ECLI:NL:HR:2009:BI2042
Hoge Raad
- Cassatie
- D.H. Beukenhorst
- A.M.J. van Buchem-Spapens
- W.A.M. van Schendel
- F.B. Bakels
- W.D.H. Asser
- A. Hammerstein
- Rechtspraak.nl
Buitengerechtelijke ontbinding van een overeenkomst na wanprestatie en de gevolgen daarvan
In deze zaak gaat het om een geschil tussen [eiseres] en de verweerders, [verweerder 1] en [verweerster 2], over de buitengerechtelijke ontbinding van een overeenkomst. De overeenkomst, gesloten op 23 september 1998, betrof de vervaardiging en levering van drie matrijzen door [eiseres] aan Dethapak, waarvan [verweerder 1] en [verweerster 2] de beherend vennoten waren. Dethapak heeft in 1998 een postwissel van DM 25.000,-- aan [eiseres] verstrekt, welke door [eiseres] is geïncasseerd. Na de levering van de matrijzen in december 1998 en januari 1999 heeft Dethapak herhaaldelijk geklaagd over de kwaliteit van de geleverde matrijzen. Op 24 juni 1999 heeft Dethapak de overeenkomst buitengerechtelijk ontbonden en aanspraak gemaakt op schadevergoeding.
De rechtbank te Assen heeft de vorderingen van Dethapak en [verweerder] c.s. afgewezen, maar het gerechtshof te Leeuwarden heeft in hoger beroep de vorderingen toegewezen. Het hof oordeelde dat [eiseres] ondeugdelijke matrijzen heeft geleverd en toerekenbaar tekort is geschoten in de nakoming van de overeenkomst. Het hof heeft de overeenkomst per 24 juni 1999 ontbonden verklaard en [eiseres] veroordeeld tot terugbetaling van het bedrag van DM 50.000,-- en tot vergoeding van de geleden schade.

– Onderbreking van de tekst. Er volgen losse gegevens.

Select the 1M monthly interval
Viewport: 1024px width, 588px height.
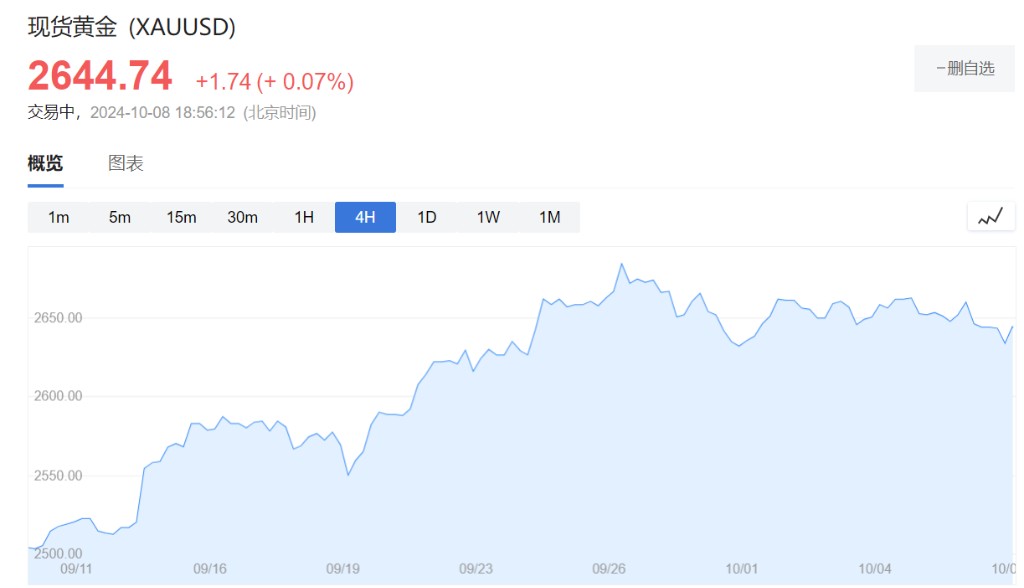(x=549, y=217)
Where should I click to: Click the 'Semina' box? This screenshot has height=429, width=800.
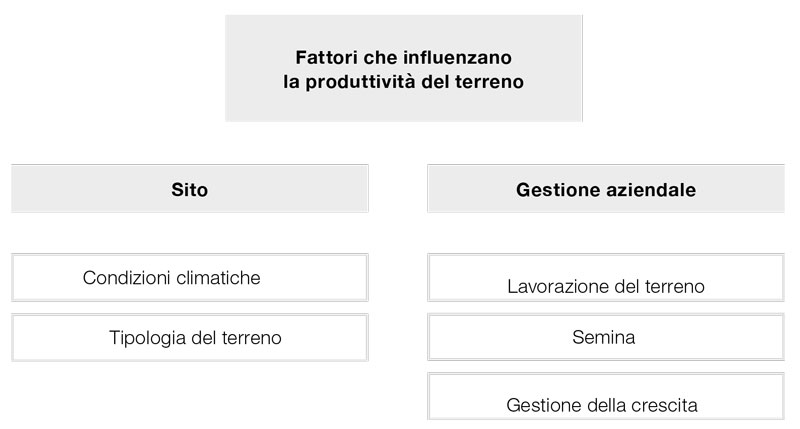606,337
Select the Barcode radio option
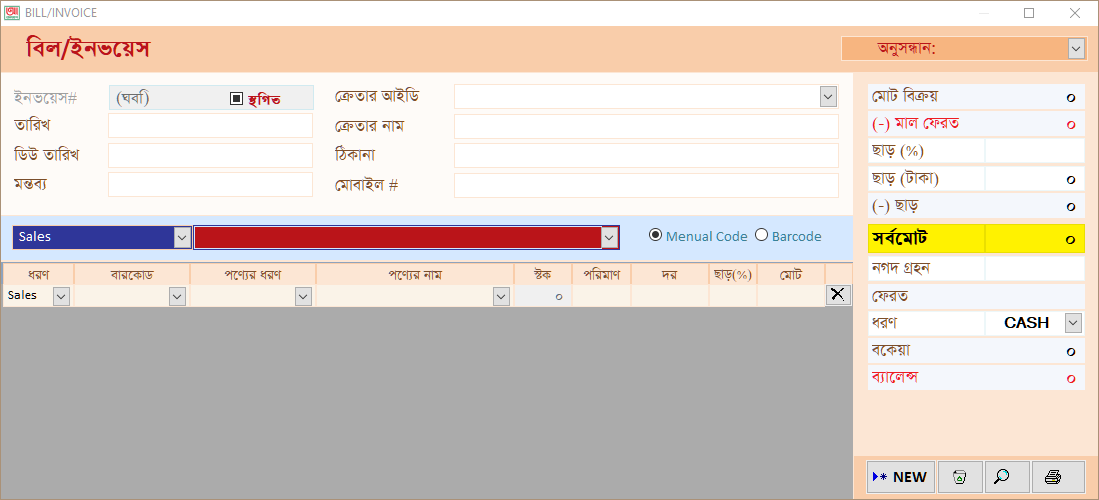This screenshot has width=1099, height=500. (761, 236)
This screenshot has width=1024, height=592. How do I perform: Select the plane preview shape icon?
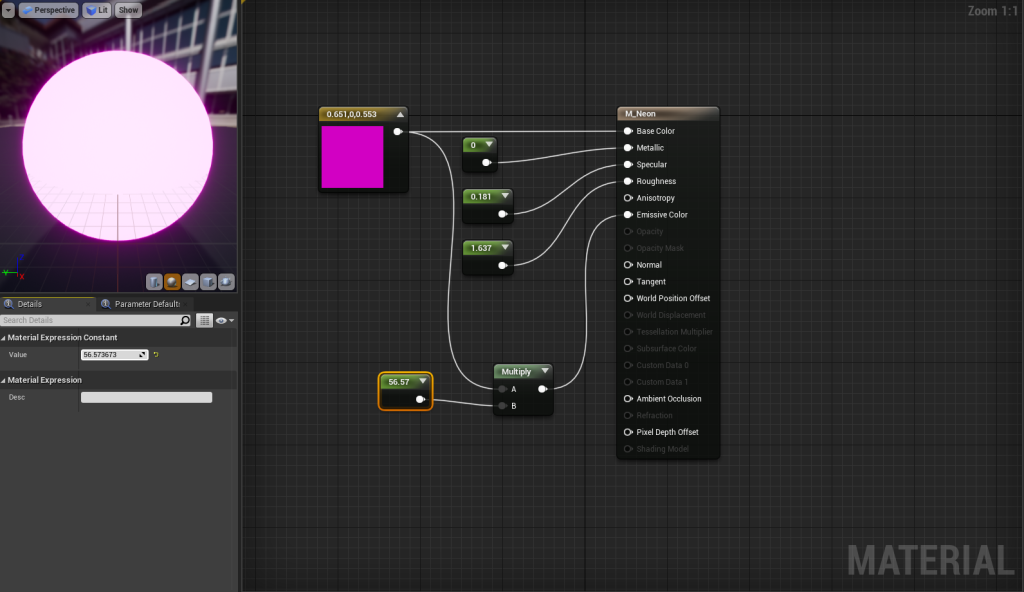point(191,282)
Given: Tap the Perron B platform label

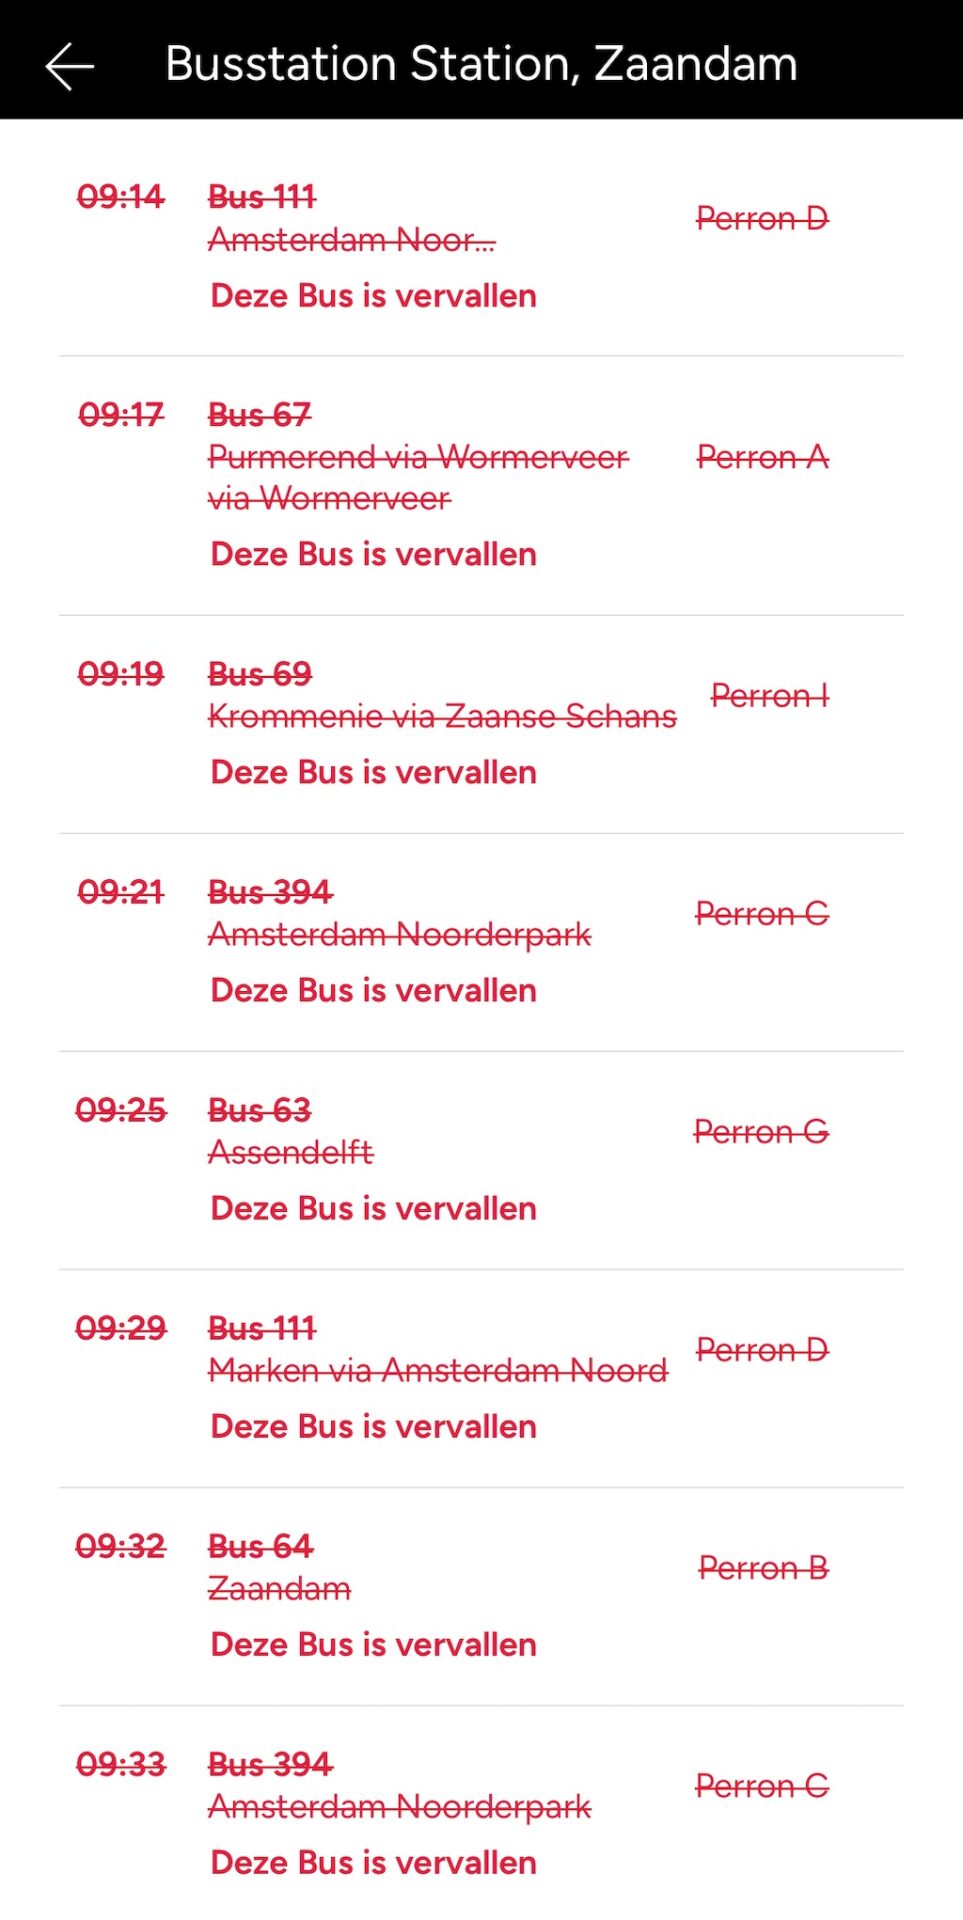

In cassatie heeft [eiseres] het hof bestreden, maar de Hoge Raad heeft het beroep verworpen. De Hoge Raad oordeelde dat de klachten van [eiseres] niet tot cassatie konden leiden, omdat het hof terecht had geoordeeld dat er grond was voor ontbinding van de overeenkomst. De Hoge Raad heeft [eiseres] in de kosten van het geding in cassatie veroordeeld, begroot op € 836,34 aan verschotten en € 2.200,-- voor salaris.